PROVIDED INFORMATION ::
━━━━
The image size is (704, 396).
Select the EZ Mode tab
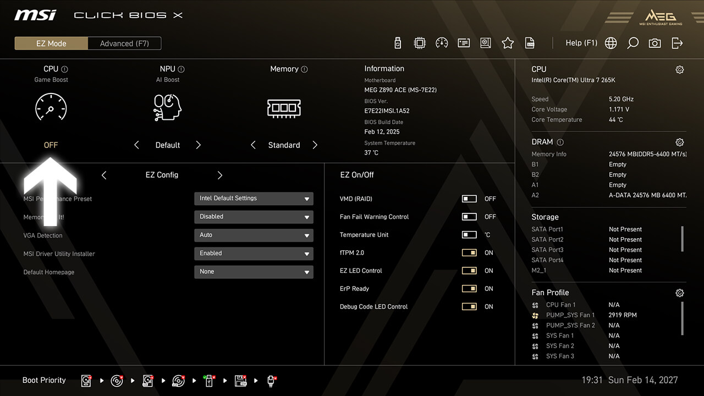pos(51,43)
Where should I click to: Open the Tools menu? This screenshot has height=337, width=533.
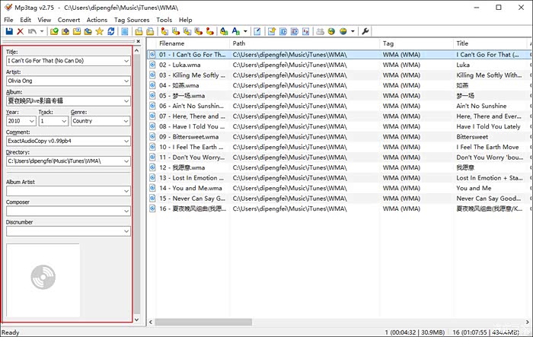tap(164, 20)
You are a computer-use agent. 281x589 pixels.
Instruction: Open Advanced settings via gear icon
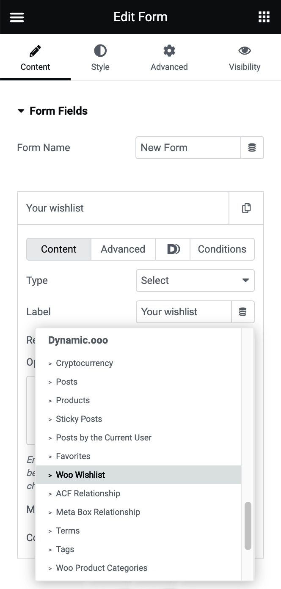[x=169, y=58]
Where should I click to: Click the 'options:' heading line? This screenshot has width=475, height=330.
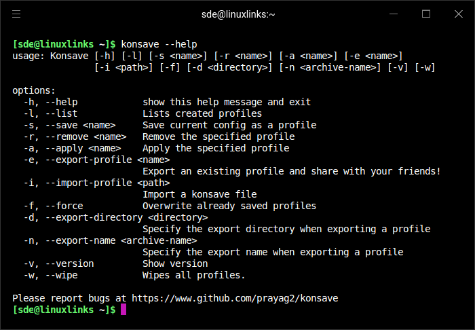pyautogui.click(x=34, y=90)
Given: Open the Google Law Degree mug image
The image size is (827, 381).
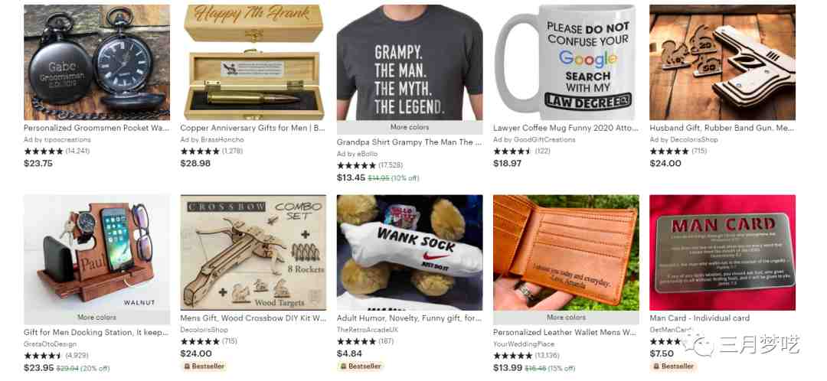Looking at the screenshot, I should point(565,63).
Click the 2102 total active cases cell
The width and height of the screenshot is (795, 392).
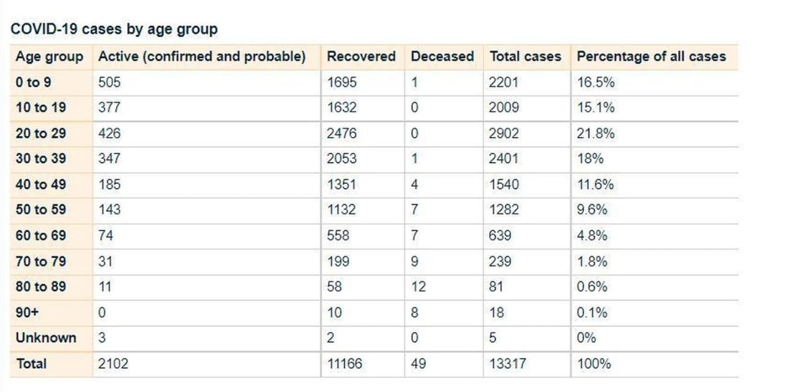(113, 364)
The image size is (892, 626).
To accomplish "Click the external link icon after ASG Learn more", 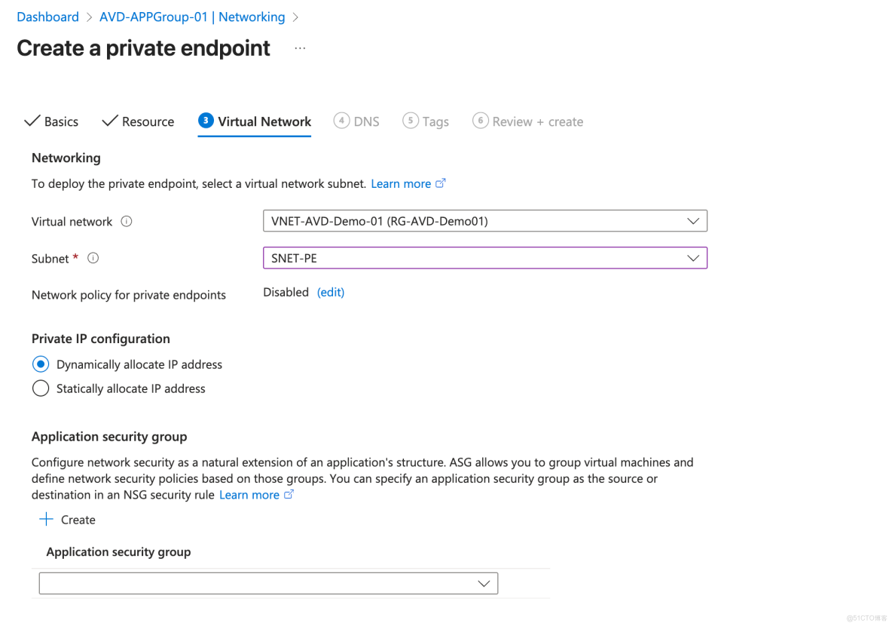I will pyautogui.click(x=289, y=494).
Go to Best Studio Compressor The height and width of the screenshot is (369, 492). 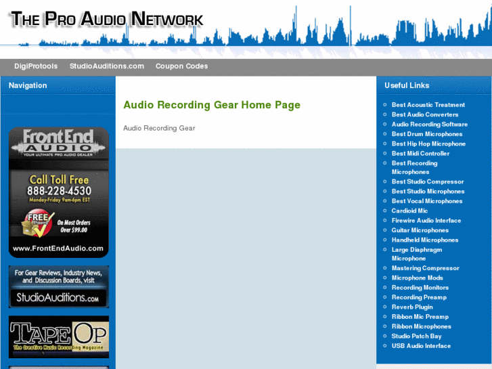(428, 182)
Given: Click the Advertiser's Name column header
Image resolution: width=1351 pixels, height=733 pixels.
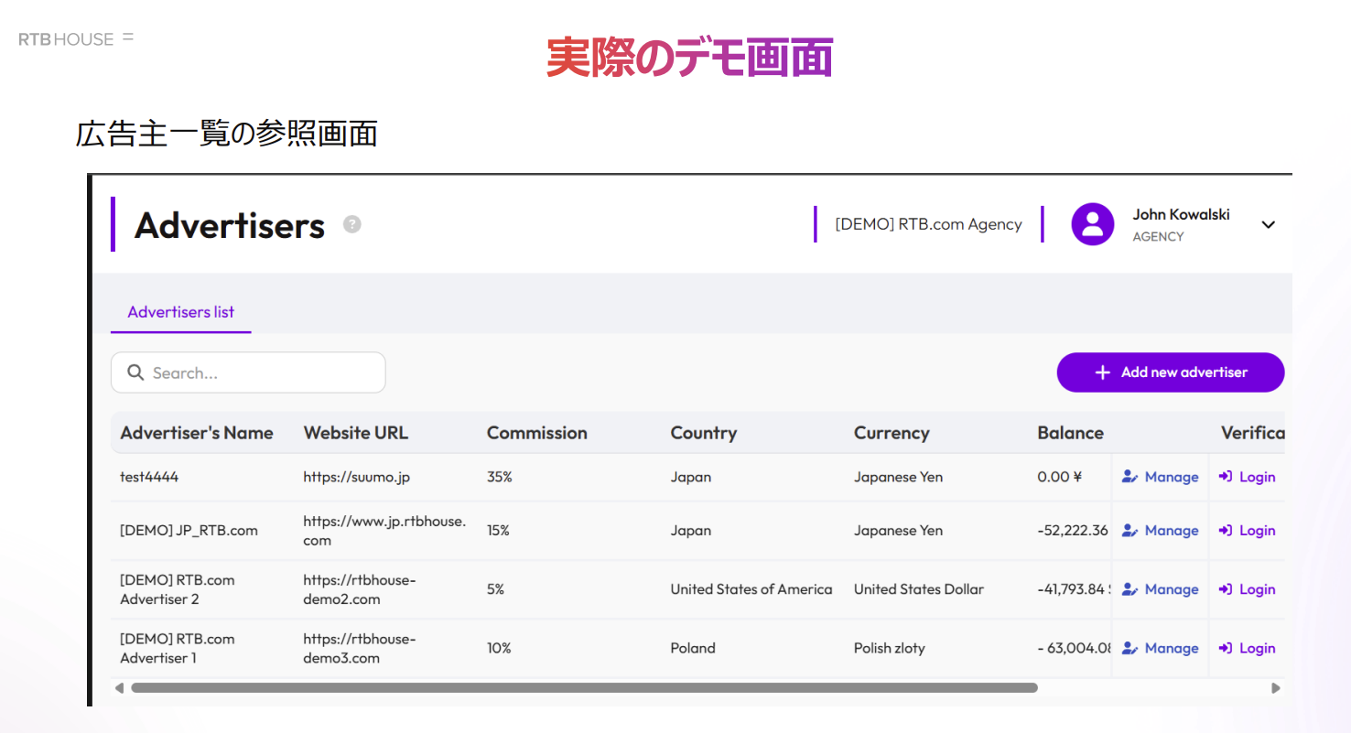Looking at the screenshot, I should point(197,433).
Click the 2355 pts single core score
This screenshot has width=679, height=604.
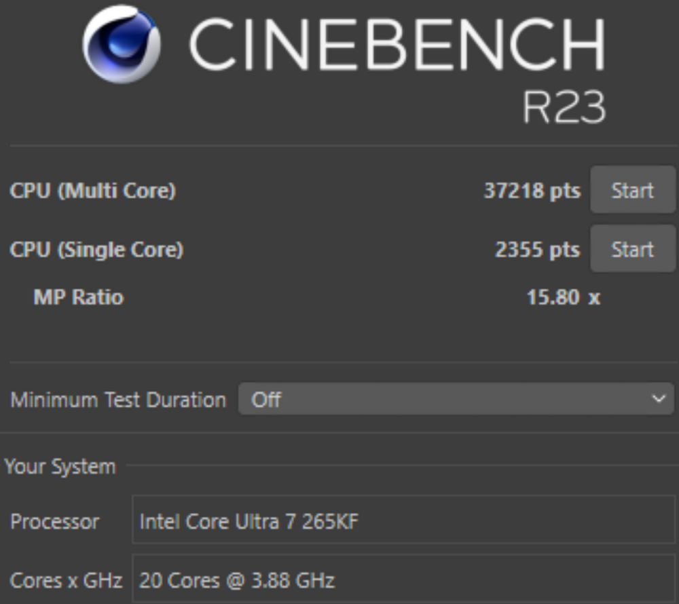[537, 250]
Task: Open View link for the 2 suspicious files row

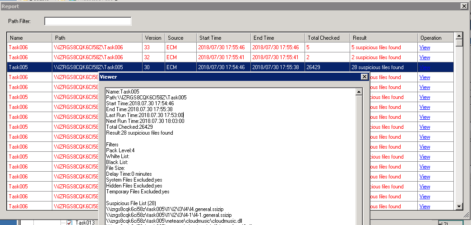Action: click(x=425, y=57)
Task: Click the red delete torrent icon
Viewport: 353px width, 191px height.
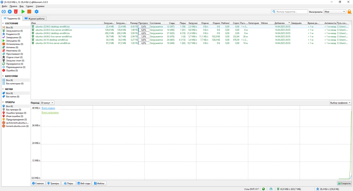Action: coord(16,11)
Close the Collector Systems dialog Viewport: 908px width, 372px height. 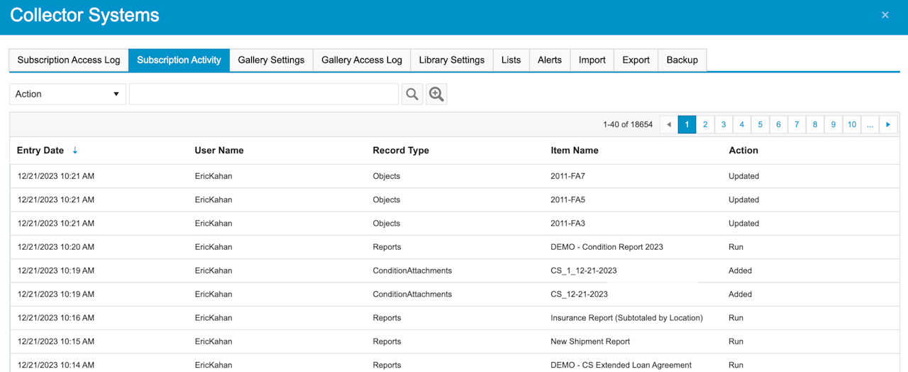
━━━━
Filter the entries and copy out every line with the word "Given".

WRITTEN RESPONSE ::
Given: Open the Google Law Degree mug image
Given: Click the Advertiser's Name column header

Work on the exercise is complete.